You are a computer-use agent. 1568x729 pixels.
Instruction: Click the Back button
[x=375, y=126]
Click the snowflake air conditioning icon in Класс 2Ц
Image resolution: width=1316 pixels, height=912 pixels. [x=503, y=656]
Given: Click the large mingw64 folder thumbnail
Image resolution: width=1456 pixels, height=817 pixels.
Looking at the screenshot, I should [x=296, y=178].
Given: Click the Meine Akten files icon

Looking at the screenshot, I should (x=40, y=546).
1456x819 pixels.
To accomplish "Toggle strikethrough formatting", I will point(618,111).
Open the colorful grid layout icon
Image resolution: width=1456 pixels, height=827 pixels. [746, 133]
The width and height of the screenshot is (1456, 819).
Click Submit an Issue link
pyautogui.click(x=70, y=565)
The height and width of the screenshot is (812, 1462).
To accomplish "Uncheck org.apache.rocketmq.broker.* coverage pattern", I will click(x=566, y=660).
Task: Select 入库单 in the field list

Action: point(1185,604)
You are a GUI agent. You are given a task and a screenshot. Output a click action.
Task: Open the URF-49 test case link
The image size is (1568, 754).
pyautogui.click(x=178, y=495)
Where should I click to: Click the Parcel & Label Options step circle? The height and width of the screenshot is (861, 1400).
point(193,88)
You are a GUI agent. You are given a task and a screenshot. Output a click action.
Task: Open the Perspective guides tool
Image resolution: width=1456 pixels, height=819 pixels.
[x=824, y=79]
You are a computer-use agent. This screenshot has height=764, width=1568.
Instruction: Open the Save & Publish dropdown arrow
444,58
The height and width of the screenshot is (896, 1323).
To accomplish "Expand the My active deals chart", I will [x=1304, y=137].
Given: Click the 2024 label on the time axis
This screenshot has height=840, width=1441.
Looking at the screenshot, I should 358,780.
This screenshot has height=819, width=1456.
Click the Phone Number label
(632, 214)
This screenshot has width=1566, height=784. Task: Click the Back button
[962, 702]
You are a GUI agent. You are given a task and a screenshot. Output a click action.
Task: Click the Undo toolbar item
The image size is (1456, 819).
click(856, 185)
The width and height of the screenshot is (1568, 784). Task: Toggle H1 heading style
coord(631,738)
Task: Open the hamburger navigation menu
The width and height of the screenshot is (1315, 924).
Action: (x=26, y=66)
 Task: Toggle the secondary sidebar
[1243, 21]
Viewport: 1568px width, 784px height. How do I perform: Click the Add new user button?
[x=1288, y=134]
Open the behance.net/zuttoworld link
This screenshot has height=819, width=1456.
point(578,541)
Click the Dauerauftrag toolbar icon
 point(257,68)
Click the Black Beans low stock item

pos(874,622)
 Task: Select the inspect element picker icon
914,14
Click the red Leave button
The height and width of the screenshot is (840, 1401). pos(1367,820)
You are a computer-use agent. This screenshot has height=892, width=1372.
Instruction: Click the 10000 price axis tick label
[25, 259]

* _THE PROBLEM_
What you return must match the data above character for character.

* _RESULT OF THE TASK_
You are a computer-use agent. 1568x729 pixels.
Instruction: Click the Back button
[x=375, y=126]
Click the snowflake air conditioning icon in Класс 2Ц
Image resolution: width=1316 pixels, height=912 pixels. [x=503, y=656]
Given: Click the large mingw64 folder thumbnail
Image resolution: width=1456 pixels, height=817 pixels.
Looking at the screenshot, I should [x=296, y=178].
Given: Click the Meine Akten files icon

Looking at the screenshot, I should (x=40, y=546).
1456x819 pixels.
To accomplish "Toggle strikethrough formatting", I will point(618,111).
Open the colorful grid layout icon
Image resolution: width=1456 pixels, height=827 pixels. [746, 133]
The width and height of the screenshot is (1456, 819).
Click Submit an Issue link
pyautogui.click(x=70, y=565)
The height and width of the screenshot is (812, 1462).
To accomplish "Uncheck org.apache.rocketmq.broker.* coverage pattern", I will click(x=566, y=660).
Task: Select 入库单 in the field list

Action: point(1185,604)
You are a GUI agent. You are given a task and a screenshot. Output a click action.
Task: Open the URF-49 test case link
The image size is (1568, 754).
pyautogui.click(x=178, y=495)
Where should I click to: Click the Parcel & Label Options step circle? The height and width of the screenshot is (861, 1400).
point(193,88)
You are a GUI agent. You are given a task and a screenshot. Output a click action.
Task: Open the Perspective guides tool
Image resolution: width=1456 pixels, height=819 pixels.
[x=824, y=79]
You are a computer-use agent. This screenshot has height=764, width=1568.
Instruction: Open the Save & Publish dropdown arrow
444,58
The height and width of the screenshot is (896, 1323).
To accomplish "Expand the My active deals chart", I will [x=1304, y=137].
Given: Click the 2024 label on the time axis
This screenshot has height=840, width=1441.
Looking at the screenshot, I should 358,780.
This screenshot has height=819, width=1456.
Click the Phone Number label
(632, 214)
This screenshot has width=1566, height=784. Task: Click the Back button
[962, 702]
You are a GUI agent. You are given a task and a screenshot. Output a click action.
Task: Click the Undo toolbar item
The image size is (1456, 819).
click(856, 185)
The width and height of the screenshot is (1568, 784). Task: Toggle H1 heading style
coord(631,738)
Task: Open the hamburger navigation menu
The width and height of the screenshot is (1315, 924).
Action: (x=26, y=66)
 Task: Toggle the secondary sidebar
[1243, 21]
Viewport: 1568px width, 784px height. How do I perform: Click the Add new user button?
[x=1288, y=134]
Open the behance.net/zuttoworld link
This screenshot has height=819, width=1456.
point(578,541)
Click the Dauerauftrag toolbar icon
 point(257,68)
Click the Black Beans low stock item

pos(874,622)
 Task: Select the inspect element picker icon
914,14
Click the red Leave button
The height and width of the screenshot is (840, 1401). pos(1367,820)
You are a computer-use agent. This screenshot has height=892, width=1372.
Instruction: Click the 10000 price axis tick label
[25, 259]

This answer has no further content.